When his doctor told him that he had leukemia, all Casey Isreal could think was that there'd been a mistake.

He'd just turned 40, and although he'd been losing weight and feeling weak, he'd been so busy with his sales job, his wife and his two young children at home in Mount Airy that he kept canceling doctor's appointments last summer.

"You're just going along in life, just happy-go, cutting grass and stuff," he said. "You really don't think about a sickness or illness coming on."
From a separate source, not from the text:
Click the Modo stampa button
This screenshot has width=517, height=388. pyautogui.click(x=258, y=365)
Now, after months of chemotherapy, he knows all too well that he can't count on a bone-marrow transplant if the cancer returns. It could be difficult to find a match, most likely someone of his race, whose healthy blood cells wouldn't be rejected by his body. "I'm African American," he said, "and unfortunately we're very much underrepresented."

There are 6 million people on the National Marrow Donor Program registry. Fewer than 8 percent are African American. (African Americans make up 12 percent of the population.)
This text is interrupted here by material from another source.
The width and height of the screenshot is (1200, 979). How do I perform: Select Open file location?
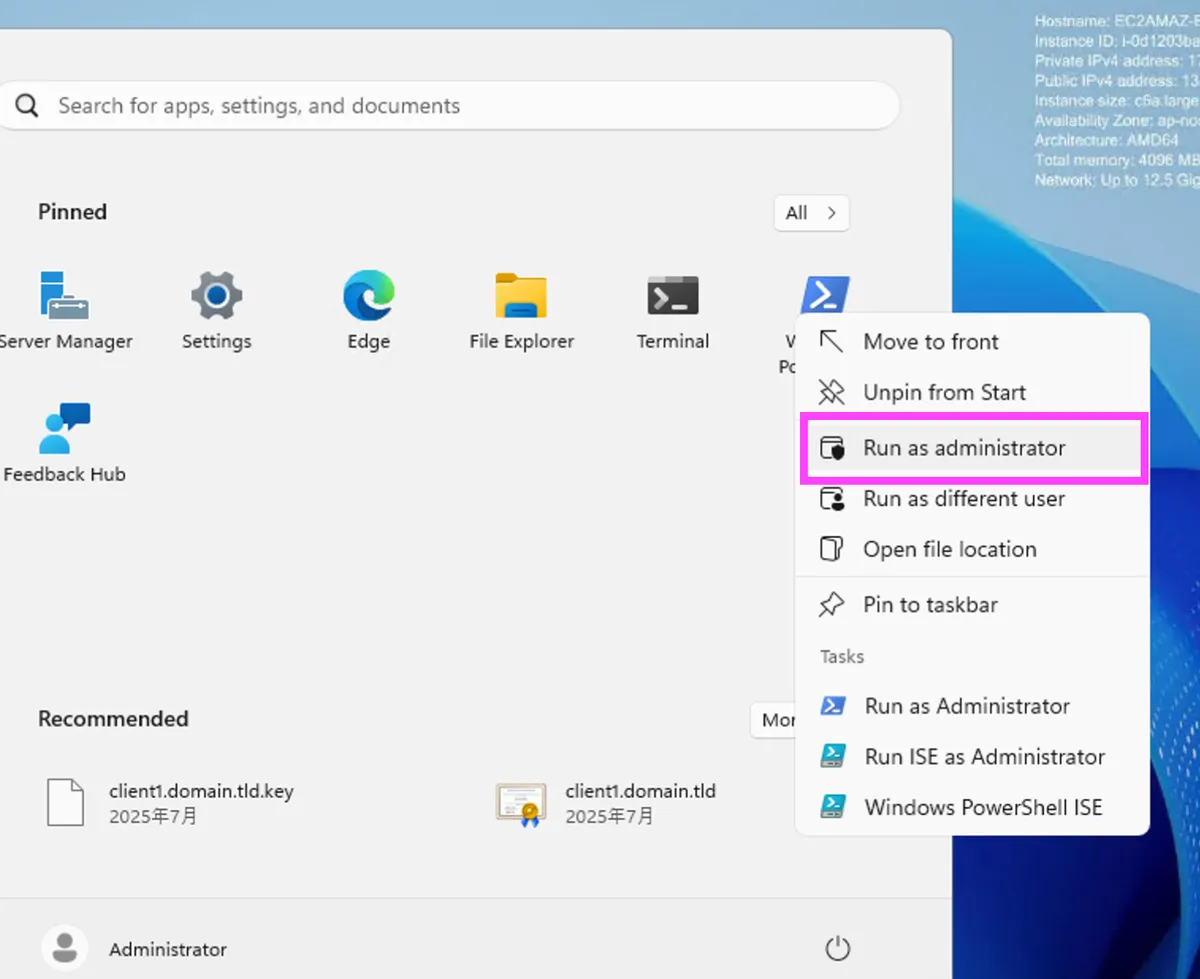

So the donor program, along with members of the Congressional Black Caucus and the National Conference of Black Mayors, has launched a multi-city campaign to increase the diversity of volunteers and recruit 150,000 more African American donors this year.

Yesterday afternoon at Beltway Plaza Mall in Greenbelt, Gina Boyd, a donor recruitment specialist with the National Institutes of Health Marrow Donor Program, and Tania Scinto, a donor coordinator also with NIH, displayed pamphlets and a big sign that said "You Have the Power to Save a Life."

Most people barely gave them a second glance.

"It's hard," Boyd said. "There's a lot of fear, a lot of myths, especially in the minority community, which we're trying to dispel. Native Americans and blacks can have mistrust of the government" and medical research, she said.

And many people just don't know how great the need is.

Isreal didn't.

Boyd hopes events like yesterday's make people think. "Studies show it takes five times to reach a person," she said, watching people walk by eating big cookies on sticks and talking on cellphones. "If they hear it today, at church, see a commercial -- maybe the fifth time they're ready to sign up."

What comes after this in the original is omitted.